Harmonic entropy measures pitch-perception uncertainty; high entropy means the interval is not close to any simple integer ratio
Harmonic entropy (developed by Paul Erlich, based on Terhardt’s theory) quantifies the uncertainty in pitch perception for an interval. It uses the Farey series of integer ratios to model all candidate harmonic templates the auditory system might fit to a pair of tones. When two tones form a simple integer ratio (3:2, 4:3, 5:4, etc.), the Farey-series template has low uncertainty and harmonic entropy is low — the interval is tonally clear.

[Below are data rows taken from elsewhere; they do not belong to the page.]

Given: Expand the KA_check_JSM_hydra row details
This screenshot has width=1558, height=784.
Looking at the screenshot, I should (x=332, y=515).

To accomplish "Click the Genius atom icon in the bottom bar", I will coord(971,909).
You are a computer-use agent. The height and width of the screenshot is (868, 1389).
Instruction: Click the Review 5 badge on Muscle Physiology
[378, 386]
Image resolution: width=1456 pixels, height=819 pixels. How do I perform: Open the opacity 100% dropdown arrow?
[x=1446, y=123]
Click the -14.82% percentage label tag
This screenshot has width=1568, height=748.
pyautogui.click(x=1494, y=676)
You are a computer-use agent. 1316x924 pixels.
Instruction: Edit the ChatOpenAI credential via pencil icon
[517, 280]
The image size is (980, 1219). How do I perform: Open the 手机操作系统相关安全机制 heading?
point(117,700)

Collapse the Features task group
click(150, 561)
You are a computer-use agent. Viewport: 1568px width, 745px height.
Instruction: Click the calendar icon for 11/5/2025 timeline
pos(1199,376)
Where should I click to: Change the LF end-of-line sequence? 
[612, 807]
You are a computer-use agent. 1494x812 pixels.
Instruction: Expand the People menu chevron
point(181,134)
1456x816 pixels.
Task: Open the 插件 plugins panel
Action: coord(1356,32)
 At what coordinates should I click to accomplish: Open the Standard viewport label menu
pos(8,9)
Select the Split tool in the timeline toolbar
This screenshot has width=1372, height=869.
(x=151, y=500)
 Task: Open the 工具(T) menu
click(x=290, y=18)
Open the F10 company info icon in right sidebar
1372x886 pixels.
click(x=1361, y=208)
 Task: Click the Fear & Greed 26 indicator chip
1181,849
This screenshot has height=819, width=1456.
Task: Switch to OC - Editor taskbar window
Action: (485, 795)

When the ratio is complex or irrational, many templates compete, entropy is high, and the interval sounds tonally ambiguous or rough. Harmonic entropy captures a different component of dissonance than the Plomp-Levelt roughness model: it measures tonalness rather than roughness. Together, roughness (CDC-5 sensory) and harmonic entropy capture most of the perceptual complexity of consonance and dissonance.
Examples
Unison (1:1): harmonic entropy = 0 (perfectly determined). Octave (2:1): very low entropy. Perfect fifth (3:2): low entropy. Tritone (45:32 in JI): high entropy because no simple ratio is near. Microtonally detuned fifth (just under 3:2): entropy rises as the ratio drifts from the simple template.
Assessment
Explain the difference between roughness-based dissonance (Plomp-Levelt) and harmonic entropy. Give an interval that would have high roughness but low harmonic entropy, and one that might have low roughness but high harmonic entropy.